A pioneering computer scientist who bridges the gap between raw computational power and real-world efficiency, focusing on performance and energy use in massive systems.
Valerie Taylor's career in high-performance computing is driven by a fundamental question: how do we make the world's most powerful machines work smarter, not just harder? As a researcher and leader at Argonne National Laboratory, she has focused on performance modeling and analysis, creating tools like the Prophesy system to predict how complex scientific applications will behave on different supercomputing architectures. Her work extends into the critical area of power consumption, seeking ways to reduce the massive energy footprint of these computational behemoths. Beyond her technical contributions, Taylor is a forceful advocate for diversity in computing, having served as CEO of the Center for Minorities and People with Disabilities in IT. Her leadership style combines deep technical insight with a commitment to building a more inclusive field, ensuring the next generation of supercomputers is built by a broader range of minds.
1946–1964
The largest generation in history at the time. Shaped by postwar prosperity, the Vietnam War, the sexual revolution, and Watergate. They questioned every institution their parents built — then ran them.

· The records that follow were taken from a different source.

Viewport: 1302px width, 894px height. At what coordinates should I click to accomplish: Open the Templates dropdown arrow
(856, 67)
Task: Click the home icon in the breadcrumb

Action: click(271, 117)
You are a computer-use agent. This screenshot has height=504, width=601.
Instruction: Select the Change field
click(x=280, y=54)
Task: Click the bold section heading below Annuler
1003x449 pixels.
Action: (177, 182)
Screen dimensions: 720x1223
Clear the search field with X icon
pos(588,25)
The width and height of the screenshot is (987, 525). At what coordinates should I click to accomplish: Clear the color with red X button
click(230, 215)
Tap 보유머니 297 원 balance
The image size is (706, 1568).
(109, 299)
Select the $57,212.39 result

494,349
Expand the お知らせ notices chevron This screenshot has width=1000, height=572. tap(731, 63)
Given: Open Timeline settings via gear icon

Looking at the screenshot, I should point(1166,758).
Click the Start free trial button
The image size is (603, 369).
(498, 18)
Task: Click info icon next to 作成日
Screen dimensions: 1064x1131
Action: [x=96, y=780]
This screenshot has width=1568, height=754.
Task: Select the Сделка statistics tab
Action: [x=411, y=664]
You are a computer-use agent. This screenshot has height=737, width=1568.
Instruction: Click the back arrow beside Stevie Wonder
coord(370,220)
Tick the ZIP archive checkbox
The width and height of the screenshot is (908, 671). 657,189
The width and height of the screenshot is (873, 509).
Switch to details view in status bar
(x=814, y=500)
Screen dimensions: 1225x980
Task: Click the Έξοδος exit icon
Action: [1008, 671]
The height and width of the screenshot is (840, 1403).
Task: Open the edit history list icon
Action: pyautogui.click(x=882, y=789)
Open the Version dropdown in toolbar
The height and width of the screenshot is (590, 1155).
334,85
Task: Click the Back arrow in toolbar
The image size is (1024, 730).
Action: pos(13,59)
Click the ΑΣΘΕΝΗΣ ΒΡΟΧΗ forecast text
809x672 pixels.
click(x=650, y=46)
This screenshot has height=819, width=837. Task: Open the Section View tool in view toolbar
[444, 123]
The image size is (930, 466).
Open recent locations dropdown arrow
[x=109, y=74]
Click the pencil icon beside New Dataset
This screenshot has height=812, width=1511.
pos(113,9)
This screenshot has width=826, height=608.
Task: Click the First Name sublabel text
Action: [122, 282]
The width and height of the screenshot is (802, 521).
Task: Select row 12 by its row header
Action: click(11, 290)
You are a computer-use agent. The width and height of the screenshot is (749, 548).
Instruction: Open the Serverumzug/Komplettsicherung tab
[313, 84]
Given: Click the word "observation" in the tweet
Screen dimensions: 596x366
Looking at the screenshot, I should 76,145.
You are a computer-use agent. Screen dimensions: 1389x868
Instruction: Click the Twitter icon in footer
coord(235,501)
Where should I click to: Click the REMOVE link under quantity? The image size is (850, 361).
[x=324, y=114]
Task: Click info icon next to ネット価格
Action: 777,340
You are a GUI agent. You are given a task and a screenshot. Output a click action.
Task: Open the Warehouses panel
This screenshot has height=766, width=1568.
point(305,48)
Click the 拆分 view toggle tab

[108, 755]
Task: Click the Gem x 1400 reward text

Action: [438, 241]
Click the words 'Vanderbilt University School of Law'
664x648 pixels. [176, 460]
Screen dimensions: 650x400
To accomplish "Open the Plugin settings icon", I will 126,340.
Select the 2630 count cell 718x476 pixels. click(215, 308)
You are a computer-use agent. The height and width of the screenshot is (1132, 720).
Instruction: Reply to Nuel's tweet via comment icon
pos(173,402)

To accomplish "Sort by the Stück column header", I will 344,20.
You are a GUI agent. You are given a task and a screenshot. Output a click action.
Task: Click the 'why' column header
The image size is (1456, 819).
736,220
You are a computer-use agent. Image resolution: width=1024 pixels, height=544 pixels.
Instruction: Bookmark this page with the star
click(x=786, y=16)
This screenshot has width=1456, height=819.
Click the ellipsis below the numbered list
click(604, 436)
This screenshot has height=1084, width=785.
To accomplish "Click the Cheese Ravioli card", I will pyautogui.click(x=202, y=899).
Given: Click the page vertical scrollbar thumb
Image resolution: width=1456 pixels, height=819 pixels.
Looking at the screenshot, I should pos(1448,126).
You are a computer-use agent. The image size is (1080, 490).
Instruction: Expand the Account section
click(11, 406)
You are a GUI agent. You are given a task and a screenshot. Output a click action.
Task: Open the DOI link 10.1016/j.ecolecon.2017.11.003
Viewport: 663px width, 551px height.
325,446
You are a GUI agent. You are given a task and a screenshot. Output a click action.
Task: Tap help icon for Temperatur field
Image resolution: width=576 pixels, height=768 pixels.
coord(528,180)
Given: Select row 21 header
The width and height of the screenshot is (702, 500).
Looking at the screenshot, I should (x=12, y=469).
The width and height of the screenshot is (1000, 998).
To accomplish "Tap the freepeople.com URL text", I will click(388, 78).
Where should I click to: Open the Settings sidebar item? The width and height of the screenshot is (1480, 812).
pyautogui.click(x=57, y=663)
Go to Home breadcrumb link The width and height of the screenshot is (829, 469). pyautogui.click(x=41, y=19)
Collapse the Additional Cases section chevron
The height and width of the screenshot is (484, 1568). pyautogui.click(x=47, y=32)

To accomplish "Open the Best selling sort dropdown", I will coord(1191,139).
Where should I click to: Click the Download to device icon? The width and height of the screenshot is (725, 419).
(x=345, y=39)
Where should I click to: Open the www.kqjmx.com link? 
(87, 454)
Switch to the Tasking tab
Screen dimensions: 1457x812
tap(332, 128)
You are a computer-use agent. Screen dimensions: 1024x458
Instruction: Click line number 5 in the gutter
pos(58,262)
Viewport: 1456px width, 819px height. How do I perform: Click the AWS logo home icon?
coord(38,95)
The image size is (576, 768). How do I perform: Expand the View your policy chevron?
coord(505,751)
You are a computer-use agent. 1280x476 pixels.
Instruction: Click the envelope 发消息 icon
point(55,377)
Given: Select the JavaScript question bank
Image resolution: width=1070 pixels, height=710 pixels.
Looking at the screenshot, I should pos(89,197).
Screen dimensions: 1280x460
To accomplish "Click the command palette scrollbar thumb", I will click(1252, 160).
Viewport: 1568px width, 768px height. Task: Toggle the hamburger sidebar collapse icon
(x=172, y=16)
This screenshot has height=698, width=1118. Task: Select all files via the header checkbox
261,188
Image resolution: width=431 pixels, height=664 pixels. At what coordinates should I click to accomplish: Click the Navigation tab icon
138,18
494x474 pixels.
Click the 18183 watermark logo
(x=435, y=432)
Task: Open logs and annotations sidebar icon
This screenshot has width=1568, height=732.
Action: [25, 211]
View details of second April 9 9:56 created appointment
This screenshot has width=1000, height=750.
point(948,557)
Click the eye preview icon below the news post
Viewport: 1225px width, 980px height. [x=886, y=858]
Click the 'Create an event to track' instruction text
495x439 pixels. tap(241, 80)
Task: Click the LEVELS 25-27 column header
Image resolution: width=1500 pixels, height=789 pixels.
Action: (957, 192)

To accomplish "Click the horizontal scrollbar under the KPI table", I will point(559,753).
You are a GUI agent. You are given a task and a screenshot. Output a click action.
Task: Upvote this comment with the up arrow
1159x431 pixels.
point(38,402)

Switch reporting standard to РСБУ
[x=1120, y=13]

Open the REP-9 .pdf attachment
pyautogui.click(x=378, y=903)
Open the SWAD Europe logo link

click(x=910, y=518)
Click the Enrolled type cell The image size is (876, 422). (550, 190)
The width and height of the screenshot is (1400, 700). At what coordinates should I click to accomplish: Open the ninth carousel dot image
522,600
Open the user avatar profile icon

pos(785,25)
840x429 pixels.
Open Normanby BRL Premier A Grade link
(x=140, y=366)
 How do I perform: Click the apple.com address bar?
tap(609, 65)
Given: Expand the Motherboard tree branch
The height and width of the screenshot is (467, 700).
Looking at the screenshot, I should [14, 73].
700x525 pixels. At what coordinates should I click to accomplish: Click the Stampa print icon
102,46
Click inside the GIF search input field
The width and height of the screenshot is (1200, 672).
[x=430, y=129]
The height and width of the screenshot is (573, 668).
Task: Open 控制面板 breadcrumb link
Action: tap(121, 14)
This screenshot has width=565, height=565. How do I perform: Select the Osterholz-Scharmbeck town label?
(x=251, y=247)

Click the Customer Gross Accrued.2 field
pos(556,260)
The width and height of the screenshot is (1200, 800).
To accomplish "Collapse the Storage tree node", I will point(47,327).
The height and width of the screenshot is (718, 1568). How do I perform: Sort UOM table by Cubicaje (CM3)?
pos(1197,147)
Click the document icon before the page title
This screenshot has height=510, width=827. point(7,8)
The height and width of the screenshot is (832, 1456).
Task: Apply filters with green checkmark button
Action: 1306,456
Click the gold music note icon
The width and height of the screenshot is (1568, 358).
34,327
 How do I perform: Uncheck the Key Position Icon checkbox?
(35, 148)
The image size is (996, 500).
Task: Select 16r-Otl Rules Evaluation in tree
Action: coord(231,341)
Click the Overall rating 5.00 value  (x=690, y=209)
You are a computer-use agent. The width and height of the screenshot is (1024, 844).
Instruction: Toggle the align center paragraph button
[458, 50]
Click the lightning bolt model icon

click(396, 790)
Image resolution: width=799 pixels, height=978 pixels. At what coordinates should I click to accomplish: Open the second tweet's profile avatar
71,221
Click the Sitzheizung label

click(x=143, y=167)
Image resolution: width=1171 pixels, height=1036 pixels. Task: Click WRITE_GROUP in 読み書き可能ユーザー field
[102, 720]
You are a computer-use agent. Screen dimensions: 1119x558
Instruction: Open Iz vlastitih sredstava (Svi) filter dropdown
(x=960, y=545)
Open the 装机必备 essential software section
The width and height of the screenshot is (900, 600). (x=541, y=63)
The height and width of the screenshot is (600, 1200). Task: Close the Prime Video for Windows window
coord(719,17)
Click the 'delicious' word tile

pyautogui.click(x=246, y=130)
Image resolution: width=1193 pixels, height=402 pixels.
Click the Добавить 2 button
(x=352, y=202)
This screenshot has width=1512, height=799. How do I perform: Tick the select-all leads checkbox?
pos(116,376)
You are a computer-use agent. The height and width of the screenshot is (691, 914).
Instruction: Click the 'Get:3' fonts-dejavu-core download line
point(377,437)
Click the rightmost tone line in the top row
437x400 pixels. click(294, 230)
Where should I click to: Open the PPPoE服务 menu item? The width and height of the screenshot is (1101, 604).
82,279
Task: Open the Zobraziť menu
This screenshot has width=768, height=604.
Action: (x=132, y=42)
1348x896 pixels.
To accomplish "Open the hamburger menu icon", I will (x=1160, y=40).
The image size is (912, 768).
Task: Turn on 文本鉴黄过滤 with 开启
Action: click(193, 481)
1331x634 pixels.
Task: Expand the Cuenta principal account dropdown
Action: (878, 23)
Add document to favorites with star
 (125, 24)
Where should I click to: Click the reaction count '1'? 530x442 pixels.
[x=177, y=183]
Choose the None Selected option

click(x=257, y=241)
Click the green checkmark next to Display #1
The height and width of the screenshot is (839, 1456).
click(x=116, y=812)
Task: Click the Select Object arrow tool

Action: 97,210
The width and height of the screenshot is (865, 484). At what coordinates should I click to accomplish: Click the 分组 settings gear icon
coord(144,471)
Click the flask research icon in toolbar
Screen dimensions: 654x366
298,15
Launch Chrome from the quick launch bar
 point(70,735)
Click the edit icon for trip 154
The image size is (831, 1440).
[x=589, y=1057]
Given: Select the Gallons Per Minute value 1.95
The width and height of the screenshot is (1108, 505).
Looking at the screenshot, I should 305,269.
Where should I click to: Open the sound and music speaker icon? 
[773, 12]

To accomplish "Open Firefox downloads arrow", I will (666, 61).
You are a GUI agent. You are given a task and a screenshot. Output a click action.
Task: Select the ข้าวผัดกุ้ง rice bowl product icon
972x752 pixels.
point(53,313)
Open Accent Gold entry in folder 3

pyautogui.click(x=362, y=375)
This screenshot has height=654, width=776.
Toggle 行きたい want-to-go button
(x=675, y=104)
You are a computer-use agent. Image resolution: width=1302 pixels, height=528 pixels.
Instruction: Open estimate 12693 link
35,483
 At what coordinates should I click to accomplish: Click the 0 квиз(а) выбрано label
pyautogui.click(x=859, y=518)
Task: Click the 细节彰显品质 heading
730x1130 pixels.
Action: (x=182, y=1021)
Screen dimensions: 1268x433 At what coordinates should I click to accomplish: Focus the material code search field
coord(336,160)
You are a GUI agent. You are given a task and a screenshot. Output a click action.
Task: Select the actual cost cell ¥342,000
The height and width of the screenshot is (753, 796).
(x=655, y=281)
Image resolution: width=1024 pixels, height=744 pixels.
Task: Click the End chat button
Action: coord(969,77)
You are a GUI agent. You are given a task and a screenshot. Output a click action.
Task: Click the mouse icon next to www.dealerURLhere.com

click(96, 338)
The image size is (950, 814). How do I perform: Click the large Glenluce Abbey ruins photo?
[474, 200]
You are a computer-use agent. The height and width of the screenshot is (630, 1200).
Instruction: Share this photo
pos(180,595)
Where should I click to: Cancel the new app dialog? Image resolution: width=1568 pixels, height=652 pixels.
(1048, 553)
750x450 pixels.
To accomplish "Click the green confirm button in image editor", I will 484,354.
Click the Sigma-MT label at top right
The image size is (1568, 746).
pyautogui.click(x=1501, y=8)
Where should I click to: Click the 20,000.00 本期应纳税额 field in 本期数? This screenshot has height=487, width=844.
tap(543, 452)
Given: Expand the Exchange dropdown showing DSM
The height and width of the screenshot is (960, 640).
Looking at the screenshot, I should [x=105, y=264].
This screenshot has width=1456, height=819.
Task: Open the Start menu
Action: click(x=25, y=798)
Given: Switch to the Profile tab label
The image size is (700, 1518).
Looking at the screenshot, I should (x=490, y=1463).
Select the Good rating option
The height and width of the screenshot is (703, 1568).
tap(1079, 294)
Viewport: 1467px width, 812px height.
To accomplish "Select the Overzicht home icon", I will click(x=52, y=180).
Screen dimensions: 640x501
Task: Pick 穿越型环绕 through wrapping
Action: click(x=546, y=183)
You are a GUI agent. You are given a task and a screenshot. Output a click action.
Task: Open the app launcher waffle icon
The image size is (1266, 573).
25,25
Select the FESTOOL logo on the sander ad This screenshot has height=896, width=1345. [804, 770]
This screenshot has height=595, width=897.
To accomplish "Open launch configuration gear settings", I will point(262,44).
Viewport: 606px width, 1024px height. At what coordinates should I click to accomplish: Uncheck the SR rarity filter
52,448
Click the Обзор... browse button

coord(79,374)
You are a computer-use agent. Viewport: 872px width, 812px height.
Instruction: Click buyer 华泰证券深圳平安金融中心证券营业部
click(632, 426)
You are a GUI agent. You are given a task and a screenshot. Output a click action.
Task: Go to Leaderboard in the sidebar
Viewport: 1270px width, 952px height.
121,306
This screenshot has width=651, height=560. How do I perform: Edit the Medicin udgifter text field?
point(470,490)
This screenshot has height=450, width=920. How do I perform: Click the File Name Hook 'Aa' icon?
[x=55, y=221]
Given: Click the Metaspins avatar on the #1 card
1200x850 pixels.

Valerie was born in 1963, placing them squarely in the Baby Boomers. The events that shaped this generation — postwar prosperity, civil rights, Vietnam, and the counterculture — shaped the world they entered and the choices available to them.
The biggest hits of 1963
#1 Movie
Cleopatra
Best Picture
Tom Jones
#1 TV Show
Beverly Hillbillies
The world at every milestone
JFK assassinated in Dallas; Martin Luther King's 'I Have a Dream' speech
Martin Luther King Jr. and Robert Kennedy assassinated
Apple Computer founded; US bicentennial
Iran hostage crisis begins; Three Mile Island accident
MTV launches; first Space Shuttle flight; AIDS identified
Apple Macintosh introduced
European Union officially established
US invades Iraq; Human Genome Project completed
Edward Snowden reveals NSA surveillance programs
ChatGPT goes mainstream; Israel-Hamas war begins
She earned her B.S. in Electrical Engineering from the University of Texas at Austin, where she was a member of the track team.
She was the first African American woman to earn a Ph.D. in computer science from the University of California, Berkeley.
She has served on the Board of Directors of the Computing Research Association (CRA).
Her research has been supported by grants from the U.S. Department of Energy and the National Science Foundation.
“We must measure performance to understand the science, not just the hardware.”